We have used the data to test ideas about how and why species diversify. For example, we have shown that the diversity of beaks, a proxy for the ecological niche, expanded into a remarkable diversity of forms early in the evolutionary history of living birds. This expansion in diversity is marked by major jumps between distinct ecological types. By using data on ecologically relevant traits from a large globally distributed animal taxon, our results help to resolve how the diversity of birds arose over millions of years. We have further found that unusual beak shapes evolve faster as do beaks shapes of species with many close relatives, suggesting an important role of ecology, via opposing effects of opportunity and competition in driving evolution.
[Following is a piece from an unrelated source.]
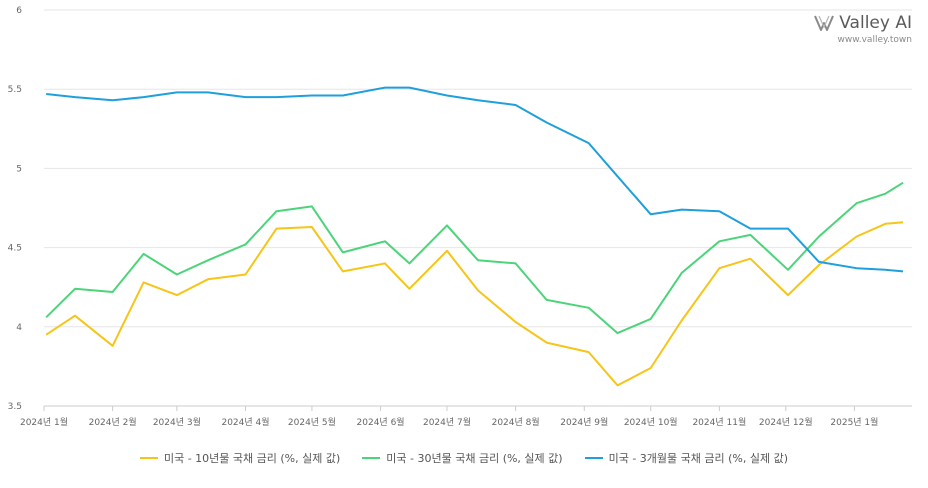 Image resolution: width=928 pixels, height=488 pixels. What do you see at coordinates (16, 209) in the screenshot?
I see `y-axis: 3.5 4 4.5 5 5.5 6` at bounding box center [16, 209].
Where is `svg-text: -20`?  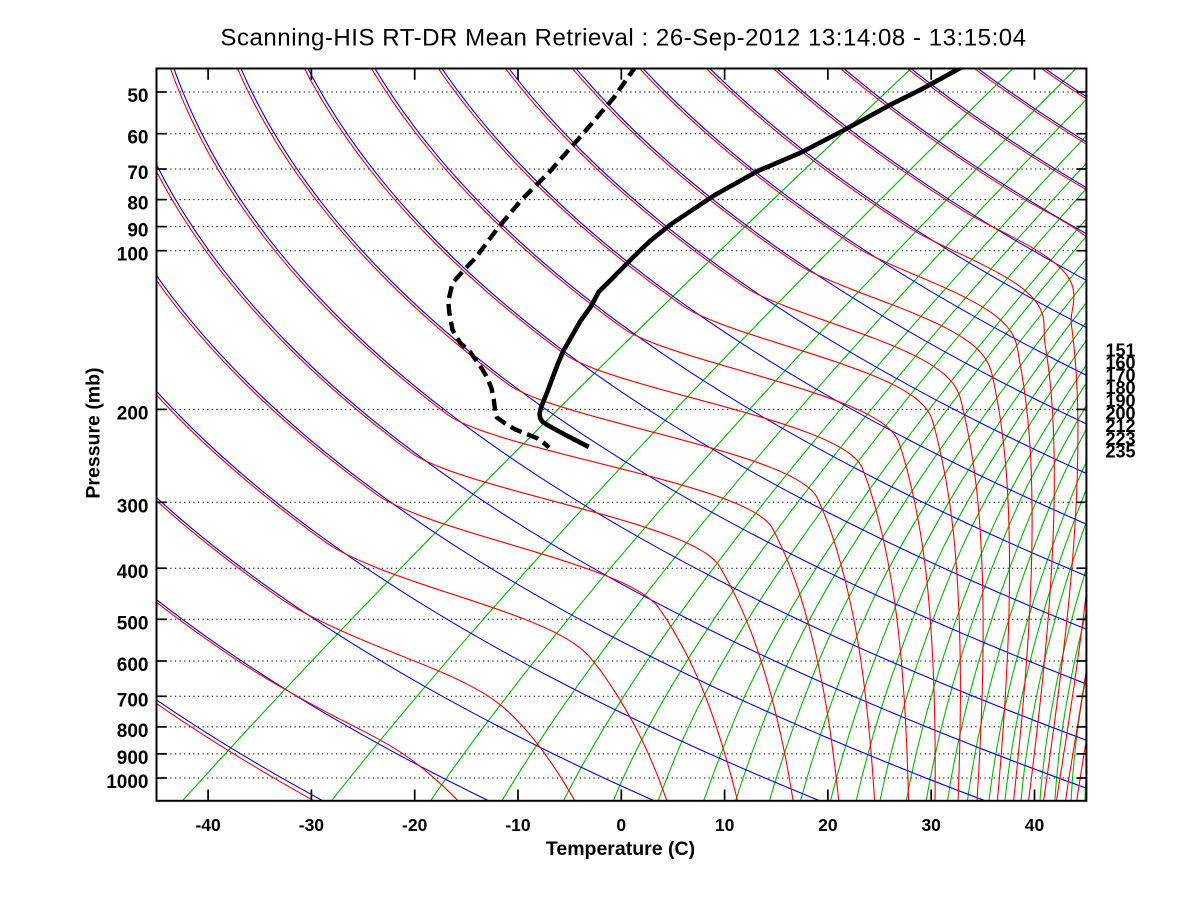
svg-text: -20 is located at coordinates (415, 825).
Colour also evolves at variable rates. We found that sexual selection is a likely cause for high rates of evolution. The latter result is likely to be important globally. We found that sexual dichromatism – thought to be a good measure of the strength of sexual selection - has a strong latitudinal gradient. Analyses are ongoing but this points to a role for sexual selection to determine, at least in part, the global distribution of species. Together, our results to date have begun to elucidate the patterns, causes, and consequence of variation in rates of evolution.